» Your objective: Scan the listing for the word "manager", and copy out each line where it is found.

···

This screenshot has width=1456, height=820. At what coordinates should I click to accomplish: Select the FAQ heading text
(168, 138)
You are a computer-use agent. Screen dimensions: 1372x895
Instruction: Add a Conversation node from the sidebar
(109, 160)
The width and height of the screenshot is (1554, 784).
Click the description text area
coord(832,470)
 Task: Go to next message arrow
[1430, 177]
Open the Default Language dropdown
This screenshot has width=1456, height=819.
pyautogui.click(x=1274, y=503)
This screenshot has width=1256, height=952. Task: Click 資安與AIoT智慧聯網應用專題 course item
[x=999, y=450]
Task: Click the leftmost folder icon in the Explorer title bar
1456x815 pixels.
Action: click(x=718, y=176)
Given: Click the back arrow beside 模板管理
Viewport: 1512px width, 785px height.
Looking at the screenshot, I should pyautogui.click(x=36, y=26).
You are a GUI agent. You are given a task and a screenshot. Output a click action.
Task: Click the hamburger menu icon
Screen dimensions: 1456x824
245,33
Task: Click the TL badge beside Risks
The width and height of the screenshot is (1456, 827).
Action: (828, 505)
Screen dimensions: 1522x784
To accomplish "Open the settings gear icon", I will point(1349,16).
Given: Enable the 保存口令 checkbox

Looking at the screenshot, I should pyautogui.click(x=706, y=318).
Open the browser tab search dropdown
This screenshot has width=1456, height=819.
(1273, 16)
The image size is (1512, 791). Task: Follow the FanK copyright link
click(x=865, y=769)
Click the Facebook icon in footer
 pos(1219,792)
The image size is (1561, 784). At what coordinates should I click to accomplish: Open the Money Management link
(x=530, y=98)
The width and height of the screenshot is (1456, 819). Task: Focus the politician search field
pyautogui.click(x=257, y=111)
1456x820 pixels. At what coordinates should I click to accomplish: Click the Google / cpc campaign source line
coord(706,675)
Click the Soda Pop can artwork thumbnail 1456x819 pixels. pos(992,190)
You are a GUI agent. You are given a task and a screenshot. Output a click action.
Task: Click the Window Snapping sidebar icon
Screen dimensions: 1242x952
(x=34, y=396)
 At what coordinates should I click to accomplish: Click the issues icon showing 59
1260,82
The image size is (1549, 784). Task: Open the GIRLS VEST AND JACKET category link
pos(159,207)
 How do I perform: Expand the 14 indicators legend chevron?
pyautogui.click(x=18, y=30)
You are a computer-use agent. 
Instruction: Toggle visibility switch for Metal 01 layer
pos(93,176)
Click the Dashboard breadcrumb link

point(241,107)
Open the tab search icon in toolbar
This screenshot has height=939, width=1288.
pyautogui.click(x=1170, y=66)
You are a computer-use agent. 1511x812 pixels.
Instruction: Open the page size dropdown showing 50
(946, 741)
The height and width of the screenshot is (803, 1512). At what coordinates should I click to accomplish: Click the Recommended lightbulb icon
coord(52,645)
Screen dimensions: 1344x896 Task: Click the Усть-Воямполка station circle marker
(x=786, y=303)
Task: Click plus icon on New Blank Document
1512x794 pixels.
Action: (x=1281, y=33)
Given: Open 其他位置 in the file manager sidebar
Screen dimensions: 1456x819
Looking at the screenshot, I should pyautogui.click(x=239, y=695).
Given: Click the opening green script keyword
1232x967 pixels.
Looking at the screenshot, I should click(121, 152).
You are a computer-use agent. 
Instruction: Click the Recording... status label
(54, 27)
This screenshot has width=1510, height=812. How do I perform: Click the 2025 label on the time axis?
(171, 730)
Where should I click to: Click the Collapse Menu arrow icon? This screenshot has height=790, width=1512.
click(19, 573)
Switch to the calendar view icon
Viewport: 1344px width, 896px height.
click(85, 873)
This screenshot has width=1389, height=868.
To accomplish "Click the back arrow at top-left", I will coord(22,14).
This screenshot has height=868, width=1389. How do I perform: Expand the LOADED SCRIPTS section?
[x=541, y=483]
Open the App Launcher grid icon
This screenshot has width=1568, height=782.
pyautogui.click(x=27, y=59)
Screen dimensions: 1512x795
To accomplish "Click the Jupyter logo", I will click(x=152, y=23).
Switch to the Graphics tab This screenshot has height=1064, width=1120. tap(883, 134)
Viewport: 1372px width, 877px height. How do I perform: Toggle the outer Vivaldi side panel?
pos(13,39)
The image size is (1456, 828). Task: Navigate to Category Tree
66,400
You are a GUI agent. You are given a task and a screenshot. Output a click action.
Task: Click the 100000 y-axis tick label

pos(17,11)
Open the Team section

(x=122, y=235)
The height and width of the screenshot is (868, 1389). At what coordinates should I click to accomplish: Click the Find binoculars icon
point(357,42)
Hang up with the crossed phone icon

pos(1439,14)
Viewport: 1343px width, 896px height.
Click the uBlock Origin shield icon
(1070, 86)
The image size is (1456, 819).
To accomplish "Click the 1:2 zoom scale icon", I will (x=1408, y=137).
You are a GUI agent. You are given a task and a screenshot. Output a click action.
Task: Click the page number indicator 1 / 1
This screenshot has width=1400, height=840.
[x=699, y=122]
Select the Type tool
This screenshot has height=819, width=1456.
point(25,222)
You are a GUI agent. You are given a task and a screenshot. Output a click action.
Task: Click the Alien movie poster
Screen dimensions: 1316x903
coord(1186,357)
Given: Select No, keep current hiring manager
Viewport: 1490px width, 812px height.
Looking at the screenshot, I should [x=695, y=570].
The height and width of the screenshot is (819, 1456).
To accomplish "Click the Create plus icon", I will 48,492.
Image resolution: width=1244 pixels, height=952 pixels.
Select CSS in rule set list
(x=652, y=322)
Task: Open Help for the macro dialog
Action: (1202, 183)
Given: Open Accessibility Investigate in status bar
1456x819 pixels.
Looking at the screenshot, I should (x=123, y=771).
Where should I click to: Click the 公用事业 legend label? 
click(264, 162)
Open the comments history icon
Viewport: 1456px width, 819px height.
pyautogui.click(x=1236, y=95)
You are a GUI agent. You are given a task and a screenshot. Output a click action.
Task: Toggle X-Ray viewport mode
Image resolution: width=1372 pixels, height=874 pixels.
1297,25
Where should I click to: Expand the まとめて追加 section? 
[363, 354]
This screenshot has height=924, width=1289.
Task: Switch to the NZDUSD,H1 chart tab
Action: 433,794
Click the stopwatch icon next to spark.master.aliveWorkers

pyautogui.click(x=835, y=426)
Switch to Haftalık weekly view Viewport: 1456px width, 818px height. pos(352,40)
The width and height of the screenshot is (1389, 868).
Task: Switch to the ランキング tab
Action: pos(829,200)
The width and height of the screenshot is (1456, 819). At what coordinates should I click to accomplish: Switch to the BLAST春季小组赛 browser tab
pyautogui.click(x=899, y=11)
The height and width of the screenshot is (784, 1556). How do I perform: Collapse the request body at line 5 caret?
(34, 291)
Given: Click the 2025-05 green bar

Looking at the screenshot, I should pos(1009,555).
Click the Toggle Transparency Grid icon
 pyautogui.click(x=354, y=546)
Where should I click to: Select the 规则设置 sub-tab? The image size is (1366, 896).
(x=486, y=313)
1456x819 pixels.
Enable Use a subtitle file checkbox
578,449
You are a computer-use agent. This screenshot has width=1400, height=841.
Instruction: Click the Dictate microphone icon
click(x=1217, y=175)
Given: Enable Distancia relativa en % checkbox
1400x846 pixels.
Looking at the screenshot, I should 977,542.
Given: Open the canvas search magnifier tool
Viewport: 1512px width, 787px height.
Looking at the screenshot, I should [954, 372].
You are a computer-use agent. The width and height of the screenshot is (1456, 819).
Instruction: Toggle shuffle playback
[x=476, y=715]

···

» Expected answer:
Given: Open 其他位置 in the file manager sidebar
Given: Select No, keep current hiring manager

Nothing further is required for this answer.